The Back-to-Business column in The Medium focuses on business and economic news. Articles will address and analyze economic trends, financial developments, and workplace matters that are relevant to university students.
According to Microsoft’s 2022 Work Trend Index, around 53 per cent of employees are more likely to prioritize their personal well-being over work, and approximately 52 per cent of Gen Z and millennials are considering switching up their jobs within the next year. The data comes from survey respondents from 31 countries across the globe, including Canada.
This aligns with the contemporary trend of mass resignations and high turnover rates, culminating in the establishment of new terminology such as: “The Great Resignation,” “Quiet Quitting,” and “The Great Reshuffle.”
UTM Department of Management professor, Rafael Chiuzi, explains that the three terms are part of a similar wave that has inspired changing mentalities amongst many workers.
“The Great Resignation,” coined in May 2021 by University College London professor, Anthony Klotz, refers to a period in the pandemic when people began to leave their current jobs without the prospect of securing a new one. “I think a lot of people decided to reassess what they wanted for their careers,” said Chiuzi as he explained the exodus of workers from the workplace.
A report prepared by Mental Health Research Canada highlights that during November and December of 2021, around 35 per cent of workers felt burnt out, marking the start of the Great Resignation.
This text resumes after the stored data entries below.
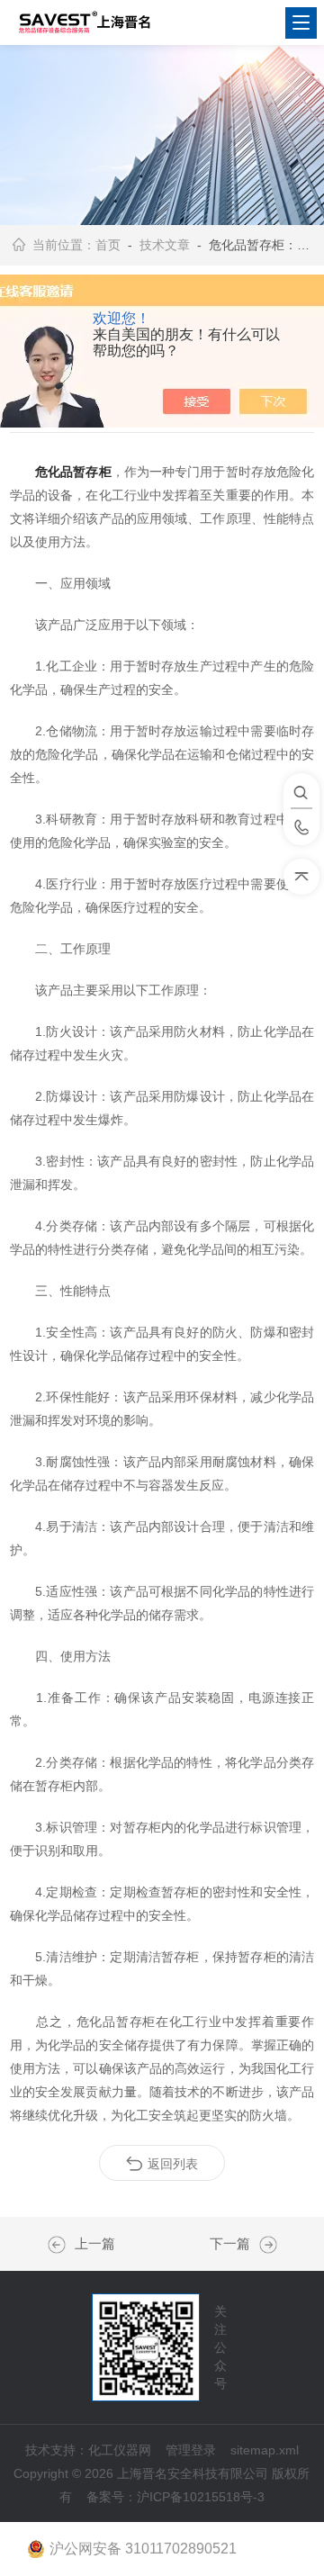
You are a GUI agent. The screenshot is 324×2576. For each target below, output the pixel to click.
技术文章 (165, 245)
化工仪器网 (119, 2450)
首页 (108, 245)
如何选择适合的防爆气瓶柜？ (61, 2244)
“[‘The Great Resignation’] was a periodical thing. Now, I think we’re past that, and a new thing came along, which is dubbed ‘Quiet Quitting,’” states Chiuzi. Contrary to what its name suggests, “Quiet Quitting” does not imply that employees are quitting their jobs.
In the phenomenon of “Quiet Quitting,” workers recognize the importance of setting personal boundaries to do “the bare minimum of what [they are] paid for without feeling any guilt of doing so,” shares Chiuzi. Essentially, workers stick to their contractual obligations and refuse to engage in uncompensated labour.
Last comes the “Great Reshuffle,” which concerns the phenomenon of increasing employee turnover. Workers are more open to changing companies or even switching careers altogether, placing their values and visions ahead of loyalty towards an employer.
Statistic Canada’s Labour Force Survey from August 2022, demonstrated that the proportion of permanent employees aiming to switch jobs within the next year reached 11.9 per cent in August, which doubled from January’s 6.4 per cent.
Most businesses are aware of the shift in employee attitudes. For companies that are more responsive and democratic, remote or hybrid work and four-day work weeks are among some initiatives put forth to increase flexibility. An example would be Twitter, which allows its employees to work from the office, at home, or both.
“Quiet Quitting” and the “Great Reshuffle” have implications for both working individuals and people entering the workforce. Students aspiring to pursue their dream job may run into both obstacles and opportunities due to the ongoing phenomenon. “For my students, I see that they’re going to have to pick between stability and boldness,” says Chiuzi.
The current workplace encourages risk-taking—though the trade-off is increased volatility. On the other hand, students are exposed to more options and opportunities to kick-start their career than they were in the past, which carries promising long-term implications.
The Covid-19 pandemic spurred workers to reimagine their career goals, resulting in shifts in the workplace, and empowering employees to take control of their professional lives.